**Assigned task:** Print every record exactly, with nothing added or left out.

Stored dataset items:
---------------

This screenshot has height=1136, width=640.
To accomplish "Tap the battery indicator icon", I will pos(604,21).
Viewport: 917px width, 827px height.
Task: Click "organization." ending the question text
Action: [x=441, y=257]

---------------

**Result:**
This screenshot has height=1136, width=640.
To accomplish "Tap the battery indicator icon", I will pos(604,21).
Viewport: 917px width, 827px height.
Task: Click "organization." ending the question text
Action: [x=441, y=257]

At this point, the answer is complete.